### ASSIGNED TASK
Where the records below reach the line containing "Given: Sort by Name ascending arrow icon", start transcribing, and end with the line containing "The image size is (800, 473).", exactly and with nothing else added.

### TASK INPUT
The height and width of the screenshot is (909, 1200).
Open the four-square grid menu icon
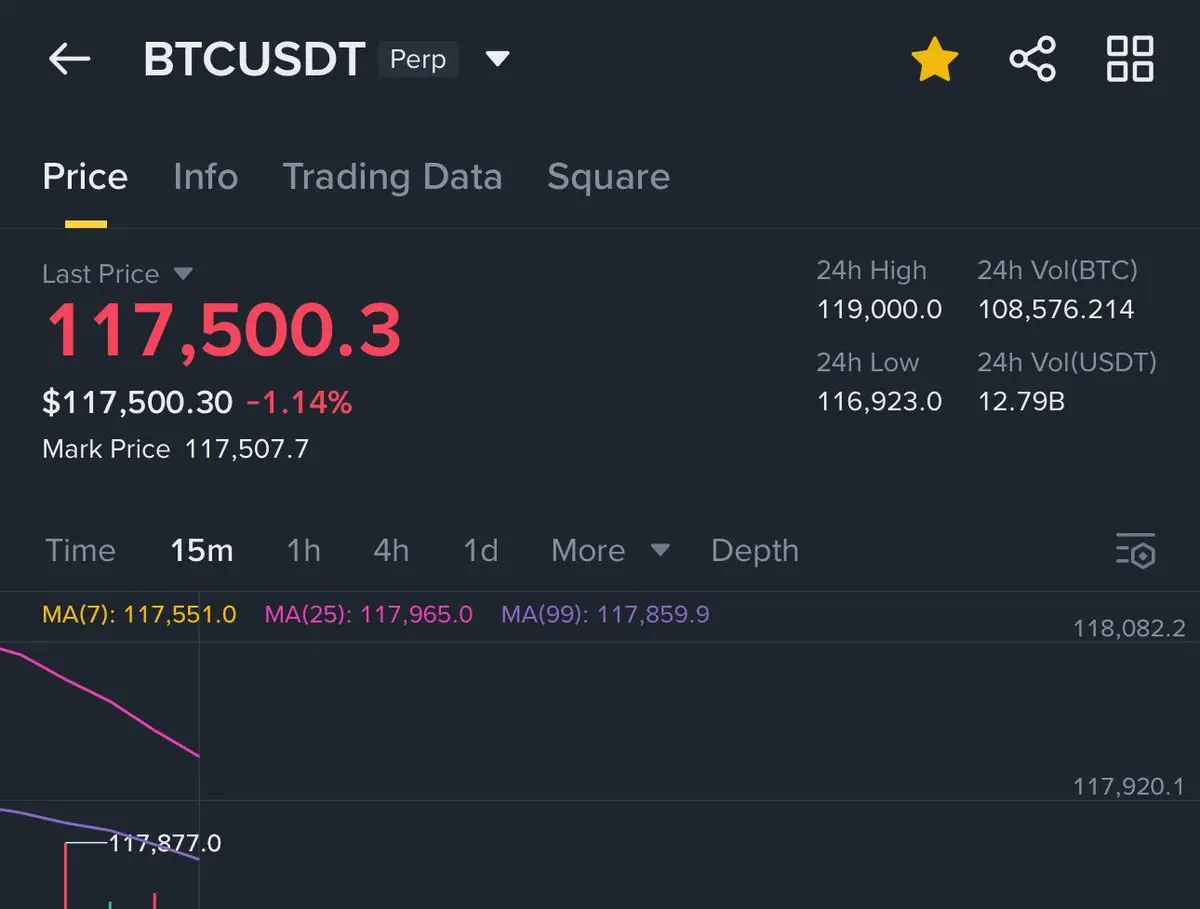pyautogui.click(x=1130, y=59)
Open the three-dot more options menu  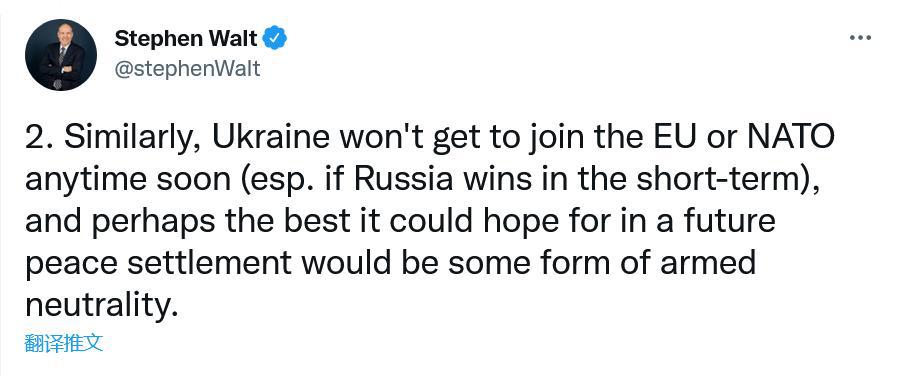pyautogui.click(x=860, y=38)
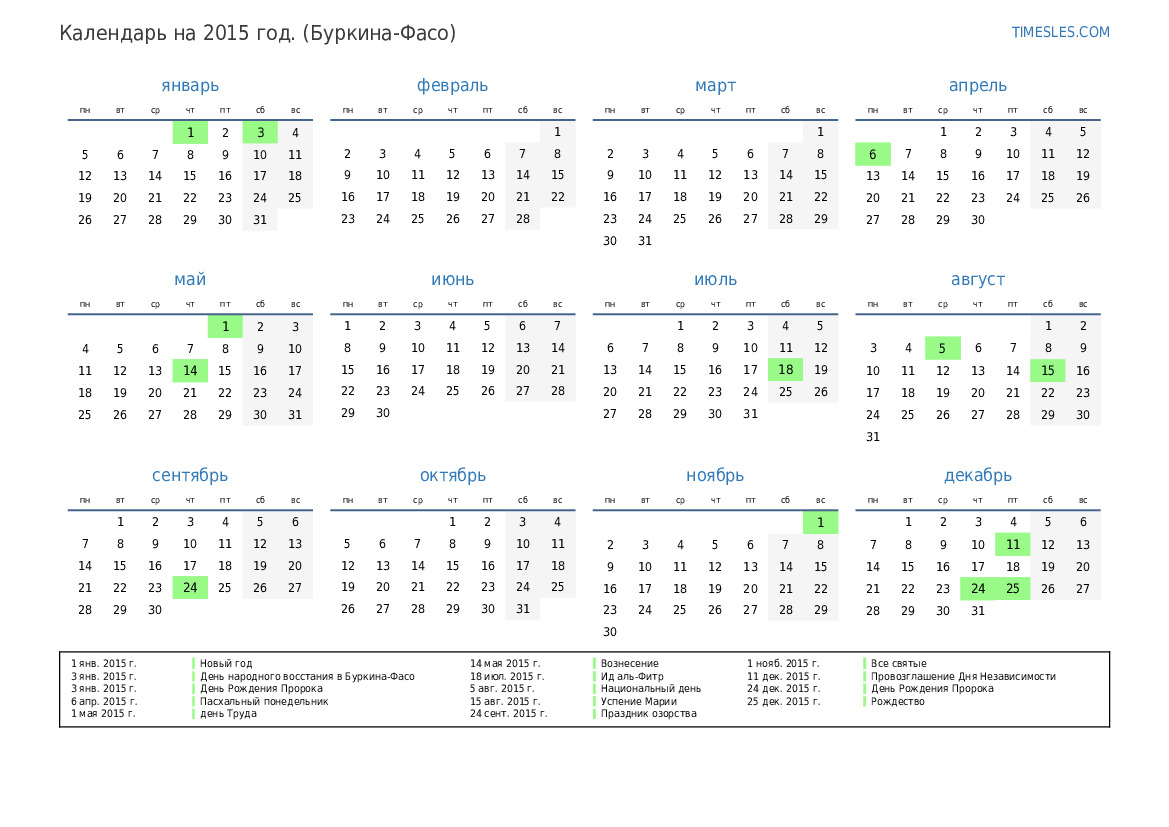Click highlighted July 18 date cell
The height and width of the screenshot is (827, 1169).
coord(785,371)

* * *

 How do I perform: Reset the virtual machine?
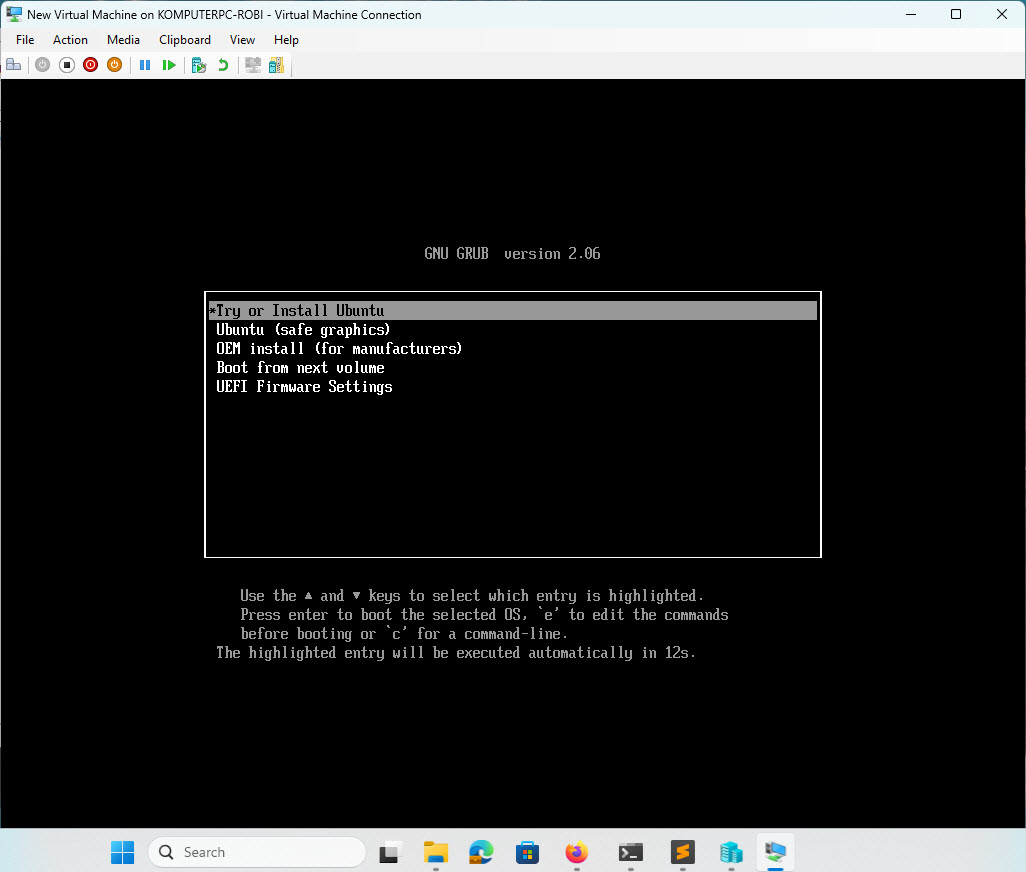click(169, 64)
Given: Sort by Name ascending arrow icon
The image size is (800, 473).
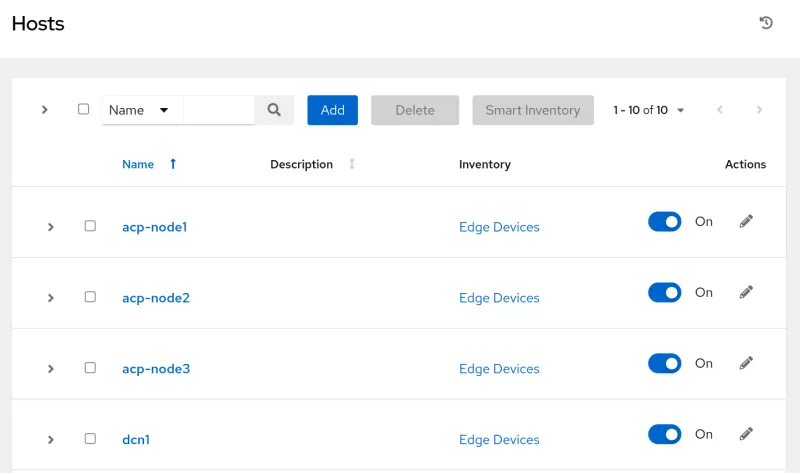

### EXERCISE SOLUTION
Given: Sort by Name ascending arrow icon
The image size is (800, 473).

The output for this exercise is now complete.